▶

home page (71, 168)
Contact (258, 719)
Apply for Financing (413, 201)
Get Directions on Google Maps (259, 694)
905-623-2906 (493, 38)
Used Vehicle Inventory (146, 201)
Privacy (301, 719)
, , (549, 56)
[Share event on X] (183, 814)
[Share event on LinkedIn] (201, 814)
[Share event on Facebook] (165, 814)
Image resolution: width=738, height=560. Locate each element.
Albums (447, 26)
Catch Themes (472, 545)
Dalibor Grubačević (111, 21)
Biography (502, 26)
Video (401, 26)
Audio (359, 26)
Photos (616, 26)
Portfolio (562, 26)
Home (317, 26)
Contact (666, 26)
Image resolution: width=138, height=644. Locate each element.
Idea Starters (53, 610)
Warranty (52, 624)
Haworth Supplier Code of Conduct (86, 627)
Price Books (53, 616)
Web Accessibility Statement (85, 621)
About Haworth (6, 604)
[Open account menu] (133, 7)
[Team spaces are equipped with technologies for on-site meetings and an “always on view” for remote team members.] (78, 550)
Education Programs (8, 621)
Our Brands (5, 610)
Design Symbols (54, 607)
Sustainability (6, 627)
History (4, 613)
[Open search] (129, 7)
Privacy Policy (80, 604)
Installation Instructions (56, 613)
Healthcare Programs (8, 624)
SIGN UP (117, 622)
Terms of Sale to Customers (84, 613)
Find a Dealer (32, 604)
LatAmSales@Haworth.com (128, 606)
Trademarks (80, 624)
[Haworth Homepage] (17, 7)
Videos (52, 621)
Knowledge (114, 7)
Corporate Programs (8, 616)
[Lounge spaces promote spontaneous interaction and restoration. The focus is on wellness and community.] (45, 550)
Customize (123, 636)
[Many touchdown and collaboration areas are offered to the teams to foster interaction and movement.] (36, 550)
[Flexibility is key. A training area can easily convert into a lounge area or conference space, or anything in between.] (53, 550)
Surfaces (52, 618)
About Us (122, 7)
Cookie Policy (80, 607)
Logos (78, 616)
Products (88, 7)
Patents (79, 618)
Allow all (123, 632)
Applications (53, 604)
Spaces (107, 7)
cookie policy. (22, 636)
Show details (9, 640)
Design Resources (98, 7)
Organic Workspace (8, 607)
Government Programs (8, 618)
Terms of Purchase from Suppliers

◀

Rescale the entries starting at the line that contains "Photos (616, 26)" and ending at the line that contains "Privacy Policy (80, 604)". Reproduce only those lines, request lines included, multiplying every answer coordinate by 0.25 and rounding to whole numbers with halves rounded up, and leave all numbers in the request lines unchanged.

Photos (154, 7)
Portfolio (141, 7)
Home (79, 7)
Contact (167, 7)
Image resolution: width=138, height=644. Locate each element.
Idea Starters (13, 153)
Warranty (13, 156)
Haworth Supplier Code of Conduct (22, 157)
Price Books (13, 154)
Web Accessibility Statement (21, 155)
About Haworth (2, 151)
[Open account menu] (33, 2)
[Team spaces are equipped with technologies for on-site meetings and an “always on view” for remote team members.] (20, 138)
Education Programs (2, 155)
Our Brands (1, 153)
Design Symbols (14, 152)
Sustainability (2, 157)
History (1, 153)
[Open search] (32, 2)
Privacy Policy (20, 151)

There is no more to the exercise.